EXCERPTED PASSAGE »
AI systems struggle with complex historical questions, new study reveals
What's the story
A new study has found that artificial intelligence (AI) systems are failing to respond to complicated historical queries.
The research was conducted by a team from the Complexity Science Hub (CSH), an Austrian research institute.
They created a new benchmark, Hist-LLM, to evaluate three top large language models (LLMs)—OpenAI's GPT-4 Turbo, Meta's Llama, and Google's Gemini—on their accuracy in answering historical questions.
Test results
Performance on historical accuracy benchmark
The Hist-LLM benchmark assesses the accuracy of responses against the Seshat Global History Databank, a rich repository of historical data.
The results were shared at last month's NeurIPS AI conference, where it was disclosed that even the top-performing LLM, GPT-4 Turbo, managed to get only around 46% right.
That's not much better than a lucky guess.
Expert opinion
Understanding of history is superficial
Maria del Rio-Chanona, co-author of the study and an associate professor of computer science at University College London, said that while LLMs are impressive, they don't have the depth of understanding required for advanced historical analysis.
"They're great for basic facts, but when it comes to more nuanced, PhD-level historical inquiry, they're not yet up to the task," she said.
This highlights a major limitation in current AI capabilities.

DATA FOR ANALYSIS »
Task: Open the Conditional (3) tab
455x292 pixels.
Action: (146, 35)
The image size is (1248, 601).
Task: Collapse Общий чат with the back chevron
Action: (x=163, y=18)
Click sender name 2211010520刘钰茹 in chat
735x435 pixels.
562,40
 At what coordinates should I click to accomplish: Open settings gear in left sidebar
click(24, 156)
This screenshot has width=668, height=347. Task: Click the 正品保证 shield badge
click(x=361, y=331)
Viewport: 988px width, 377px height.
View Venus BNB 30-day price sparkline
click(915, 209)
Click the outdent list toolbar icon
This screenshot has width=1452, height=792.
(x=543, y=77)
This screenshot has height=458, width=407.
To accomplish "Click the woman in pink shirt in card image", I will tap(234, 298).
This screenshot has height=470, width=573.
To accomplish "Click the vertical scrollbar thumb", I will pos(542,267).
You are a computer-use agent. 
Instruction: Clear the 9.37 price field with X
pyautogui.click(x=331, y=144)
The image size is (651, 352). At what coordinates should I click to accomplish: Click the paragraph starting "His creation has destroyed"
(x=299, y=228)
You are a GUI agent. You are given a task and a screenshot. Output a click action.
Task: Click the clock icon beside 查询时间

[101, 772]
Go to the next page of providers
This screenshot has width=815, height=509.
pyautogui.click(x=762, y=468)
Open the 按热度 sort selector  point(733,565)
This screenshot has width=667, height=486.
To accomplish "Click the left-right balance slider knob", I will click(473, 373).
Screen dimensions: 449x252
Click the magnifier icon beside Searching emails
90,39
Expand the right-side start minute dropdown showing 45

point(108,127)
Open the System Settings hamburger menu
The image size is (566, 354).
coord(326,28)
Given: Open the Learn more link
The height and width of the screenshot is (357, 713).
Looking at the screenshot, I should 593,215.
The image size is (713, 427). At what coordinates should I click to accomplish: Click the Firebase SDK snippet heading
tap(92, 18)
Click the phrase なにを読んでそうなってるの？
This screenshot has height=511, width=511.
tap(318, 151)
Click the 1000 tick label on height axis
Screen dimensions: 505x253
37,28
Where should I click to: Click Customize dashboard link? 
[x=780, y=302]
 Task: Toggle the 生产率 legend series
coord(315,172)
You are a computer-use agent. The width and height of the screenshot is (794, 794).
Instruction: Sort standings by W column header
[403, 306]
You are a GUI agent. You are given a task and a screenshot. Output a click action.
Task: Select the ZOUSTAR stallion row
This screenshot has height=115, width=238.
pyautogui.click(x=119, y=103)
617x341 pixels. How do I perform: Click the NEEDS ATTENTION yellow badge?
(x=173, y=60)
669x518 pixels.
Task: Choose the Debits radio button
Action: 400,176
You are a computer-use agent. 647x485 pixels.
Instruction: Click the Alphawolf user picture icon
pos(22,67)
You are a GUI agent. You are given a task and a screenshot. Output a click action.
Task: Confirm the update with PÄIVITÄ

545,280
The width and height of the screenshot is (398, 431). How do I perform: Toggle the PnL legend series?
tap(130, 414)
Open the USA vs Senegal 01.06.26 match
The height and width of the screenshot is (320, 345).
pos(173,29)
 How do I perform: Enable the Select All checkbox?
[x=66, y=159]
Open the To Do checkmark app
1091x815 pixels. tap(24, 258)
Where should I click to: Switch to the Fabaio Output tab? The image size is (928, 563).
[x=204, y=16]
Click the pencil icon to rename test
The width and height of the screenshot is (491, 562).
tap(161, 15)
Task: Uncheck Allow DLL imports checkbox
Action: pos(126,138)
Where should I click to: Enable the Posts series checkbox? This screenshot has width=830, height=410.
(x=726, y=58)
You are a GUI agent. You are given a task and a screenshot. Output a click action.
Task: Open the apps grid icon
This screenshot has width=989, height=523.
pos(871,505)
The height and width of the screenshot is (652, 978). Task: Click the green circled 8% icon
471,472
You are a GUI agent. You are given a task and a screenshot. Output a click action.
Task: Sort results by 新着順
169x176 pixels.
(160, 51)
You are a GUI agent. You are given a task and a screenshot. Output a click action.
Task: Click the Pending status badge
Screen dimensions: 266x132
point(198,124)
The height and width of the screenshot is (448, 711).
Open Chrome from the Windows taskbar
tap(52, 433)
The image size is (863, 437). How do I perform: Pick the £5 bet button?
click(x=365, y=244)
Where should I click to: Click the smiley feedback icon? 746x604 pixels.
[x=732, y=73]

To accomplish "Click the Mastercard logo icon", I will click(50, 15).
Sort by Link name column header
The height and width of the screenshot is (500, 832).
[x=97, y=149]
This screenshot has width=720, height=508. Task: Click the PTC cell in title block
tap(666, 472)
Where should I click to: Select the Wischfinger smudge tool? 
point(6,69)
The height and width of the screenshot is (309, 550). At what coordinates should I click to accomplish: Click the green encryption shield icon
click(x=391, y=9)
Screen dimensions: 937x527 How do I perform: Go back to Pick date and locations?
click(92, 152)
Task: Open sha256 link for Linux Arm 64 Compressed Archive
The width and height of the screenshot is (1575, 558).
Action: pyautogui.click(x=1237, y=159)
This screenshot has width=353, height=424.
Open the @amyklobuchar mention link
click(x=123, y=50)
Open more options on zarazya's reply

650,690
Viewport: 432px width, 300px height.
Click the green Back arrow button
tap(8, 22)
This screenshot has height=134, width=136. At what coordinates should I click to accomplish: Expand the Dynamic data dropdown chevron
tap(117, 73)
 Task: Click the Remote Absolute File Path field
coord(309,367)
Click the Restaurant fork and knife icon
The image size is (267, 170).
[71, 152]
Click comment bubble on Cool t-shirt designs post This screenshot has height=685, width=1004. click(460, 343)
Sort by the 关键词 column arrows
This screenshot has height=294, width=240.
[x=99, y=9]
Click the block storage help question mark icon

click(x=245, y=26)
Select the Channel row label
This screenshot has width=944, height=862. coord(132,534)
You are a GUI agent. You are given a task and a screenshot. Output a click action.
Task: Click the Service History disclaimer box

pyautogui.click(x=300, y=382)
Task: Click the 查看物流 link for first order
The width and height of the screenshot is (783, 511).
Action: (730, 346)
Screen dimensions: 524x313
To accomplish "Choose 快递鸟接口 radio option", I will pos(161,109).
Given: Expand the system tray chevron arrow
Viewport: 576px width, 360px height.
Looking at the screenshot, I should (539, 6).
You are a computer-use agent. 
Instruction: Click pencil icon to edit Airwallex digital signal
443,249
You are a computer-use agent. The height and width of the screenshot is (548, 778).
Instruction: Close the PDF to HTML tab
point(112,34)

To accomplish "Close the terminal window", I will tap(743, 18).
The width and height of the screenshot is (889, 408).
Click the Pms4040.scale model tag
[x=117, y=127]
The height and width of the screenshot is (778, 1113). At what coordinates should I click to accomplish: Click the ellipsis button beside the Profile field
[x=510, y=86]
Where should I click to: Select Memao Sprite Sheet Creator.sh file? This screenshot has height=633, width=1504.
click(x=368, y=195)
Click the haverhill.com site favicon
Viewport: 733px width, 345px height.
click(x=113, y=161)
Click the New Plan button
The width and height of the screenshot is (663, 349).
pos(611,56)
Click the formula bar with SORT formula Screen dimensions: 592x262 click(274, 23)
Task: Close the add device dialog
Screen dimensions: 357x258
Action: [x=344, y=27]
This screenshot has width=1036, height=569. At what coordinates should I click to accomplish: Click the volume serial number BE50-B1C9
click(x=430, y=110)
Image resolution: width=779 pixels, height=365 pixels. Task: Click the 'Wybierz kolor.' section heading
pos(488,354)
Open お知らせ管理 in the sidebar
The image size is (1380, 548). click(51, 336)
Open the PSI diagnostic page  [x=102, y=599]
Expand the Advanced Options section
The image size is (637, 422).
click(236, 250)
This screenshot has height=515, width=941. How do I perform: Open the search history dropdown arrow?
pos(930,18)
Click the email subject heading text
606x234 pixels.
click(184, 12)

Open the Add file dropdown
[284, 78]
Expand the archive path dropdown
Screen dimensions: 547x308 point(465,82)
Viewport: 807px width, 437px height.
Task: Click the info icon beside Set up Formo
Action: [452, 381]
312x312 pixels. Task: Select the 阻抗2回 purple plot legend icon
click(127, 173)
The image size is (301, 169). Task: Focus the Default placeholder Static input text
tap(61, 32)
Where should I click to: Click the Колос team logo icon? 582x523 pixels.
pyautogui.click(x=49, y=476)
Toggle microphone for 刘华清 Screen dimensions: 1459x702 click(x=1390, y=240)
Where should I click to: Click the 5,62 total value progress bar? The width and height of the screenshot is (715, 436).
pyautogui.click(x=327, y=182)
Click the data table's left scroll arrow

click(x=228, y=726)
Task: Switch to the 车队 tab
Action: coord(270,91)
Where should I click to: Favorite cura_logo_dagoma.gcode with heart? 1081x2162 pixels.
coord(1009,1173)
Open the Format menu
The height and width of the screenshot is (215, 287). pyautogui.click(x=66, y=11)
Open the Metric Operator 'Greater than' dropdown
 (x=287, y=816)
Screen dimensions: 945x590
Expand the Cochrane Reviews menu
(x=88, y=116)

THINGS TO DO »
**A)** In the article on AI systems and historical questions, which databank does the Hist-LLM benchmark use to check the accuracy of responses?
**B)** Continue the article on AI systems and historical questions from its last sentence.

SOLVED TASKS »
**A)** The Seshat Global History Databank.

**B)**
Information retrieval
AI systems falter on obscure historical knowledge
Del Rio-Chanona says that LLMs fail at technical historical questions because they extrapolate from prominent historical data, making it difficult to retrieve more obscure historical knowledge.
For example, when asked if ancient Egypt had a professional standing army during a specific period, GPT-4 incorrectly said yes despite the correct answer being no.
This shows a difficulty in distinguishing between different historical contexts.
Bias detection
Potential bias in knowledge
The study also noted that OpenAI and Meta models performed poorly on questions pertaining to certain regions such as sub-Saharan Africa, suggesting possible bias in their training data.
Peter Turchin, who led the study and is a faculty member at CSH, stressed that LLMs are not yet a replacement for humans in certain domains.
However, he is optimistic about their future use in historical research.